■ **Task directions**: Add 137 to every coordinate in the answers and write the lines out again in full, requests included, starting at the line that contains "The height and width of the screenshot is (1390, 2576)." and ending at the last line of the items below. Give only those lines.

■ **Records to process**:
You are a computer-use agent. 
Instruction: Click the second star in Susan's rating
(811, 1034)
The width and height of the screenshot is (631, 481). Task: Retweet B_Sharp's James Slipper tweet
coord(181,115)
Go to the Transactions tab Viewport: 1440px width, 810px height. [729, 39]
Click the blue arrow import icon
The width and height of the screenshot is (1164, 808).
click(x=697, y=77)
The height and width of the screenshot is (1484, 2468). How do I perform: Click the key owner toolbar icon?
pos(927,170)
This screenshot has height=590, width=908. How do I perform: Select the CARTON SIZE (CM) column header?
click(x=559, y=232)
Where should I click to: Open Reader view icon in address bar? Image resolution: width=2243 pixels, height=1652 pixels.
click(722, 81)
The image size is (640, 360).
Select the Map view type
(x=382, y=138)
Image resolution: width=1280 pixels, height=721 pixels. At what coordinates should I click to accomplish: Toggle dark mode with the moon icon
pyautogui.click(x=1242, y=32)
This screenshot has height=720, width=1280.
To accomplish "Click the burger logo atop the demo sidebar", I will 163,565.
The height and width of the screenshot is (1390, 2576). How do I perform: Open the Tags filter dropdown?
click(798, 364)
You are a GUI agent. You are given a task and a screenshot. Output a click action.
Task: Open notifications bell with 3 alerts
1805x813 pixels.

■ **Completed exercise**:
The height and width of the screenshot is (1390, 2576). How do I perform: Open the Tags filter dropdown?
click(935, 501)
You are a GUI agent. You are given a task and a screenshot. Output a click action.
Task: Open notifications bell with 3 alerts
1805x813 pixels.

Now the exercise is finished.